→ **PROVIDED DATA**:
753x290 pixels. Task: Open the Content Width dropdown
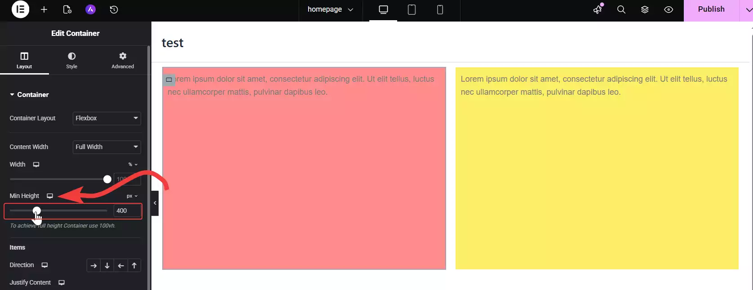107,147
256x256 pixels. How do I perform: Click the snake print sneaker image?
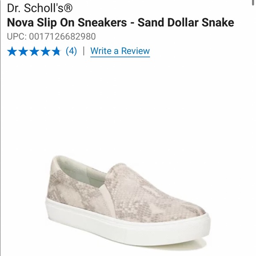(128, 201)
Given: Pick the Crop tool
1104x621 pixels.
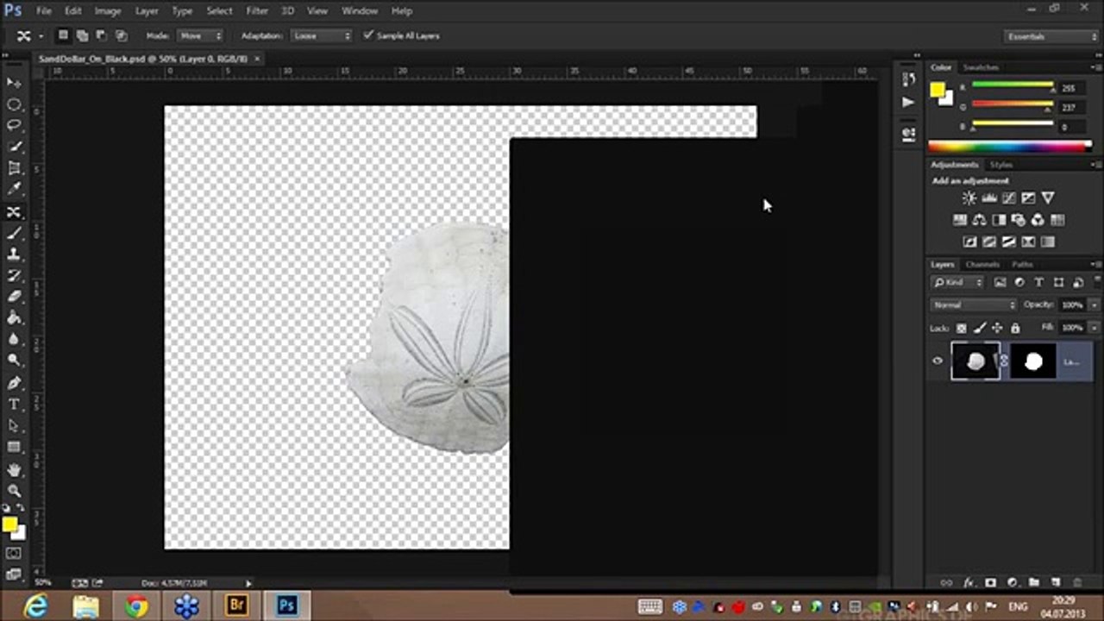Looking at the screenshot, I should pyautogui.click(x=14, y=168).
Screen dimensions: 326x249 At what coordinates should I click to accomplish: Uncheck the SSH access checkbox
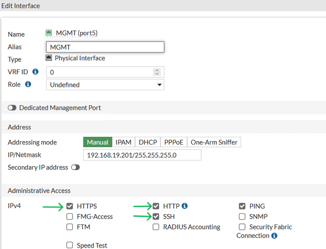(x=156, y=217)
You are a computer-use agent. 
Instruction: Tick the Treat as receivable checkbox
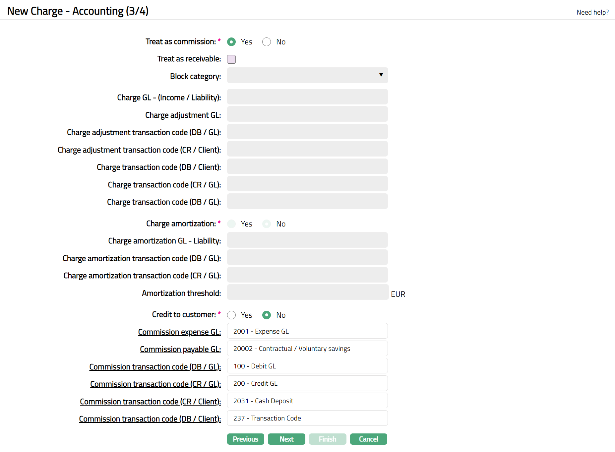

---

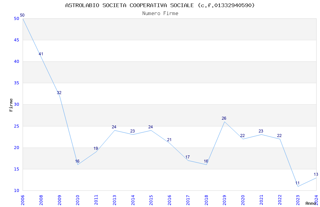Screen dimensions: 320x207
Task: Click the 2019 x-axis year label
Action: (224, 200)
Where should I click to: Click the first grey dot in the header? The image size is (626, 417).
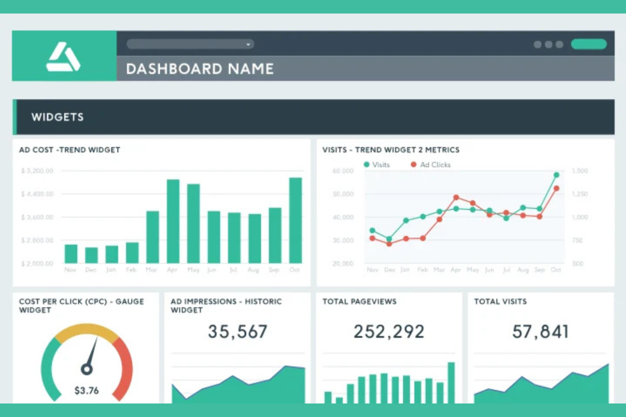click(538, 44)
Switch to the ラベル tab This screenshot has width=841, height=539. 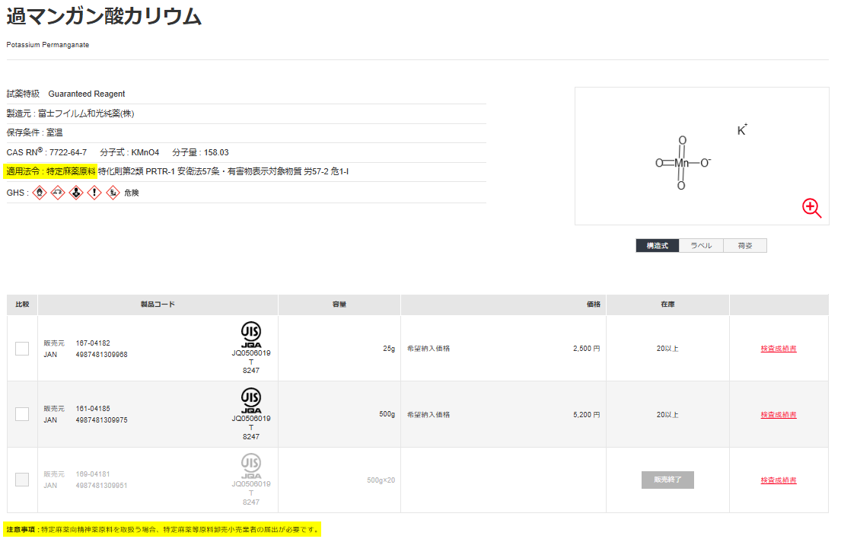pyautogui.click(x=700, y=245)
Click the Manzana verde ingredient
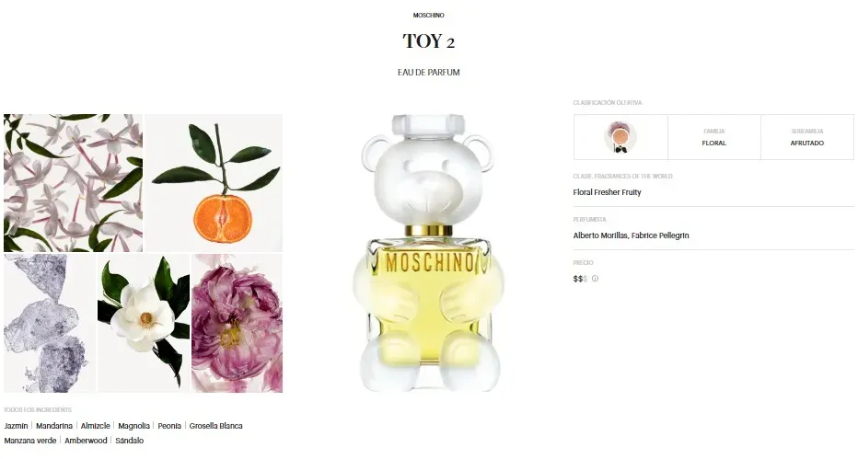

→ **ACTIVITY**: From the records above, transcribe only the stretch from the line with "753x290 pixels. Task: Open" through the line with "Instruction: Tick the", keeping both ends. Omit pictures.

→ **OUTPUT FOR THIS TASK**:
753x290 pixels. Task: Open the Content Width dropdown
107,147
256x256 pixels. How do I perform: Click the snake print sneaker image?
(128, 201)
Given: Pick the Crop tool
1104x621 pixels.
Looking at the screenshot, I should pyautogui.click(x=14, y=168).
Screen dimensions: 326x249 At what coordinates should I click to accomplish: Uncheck the SSH access checkbox
(x=156, y=217)
You are a computer-use agent. 
Instruction: Tick the Treat as receivable checkbox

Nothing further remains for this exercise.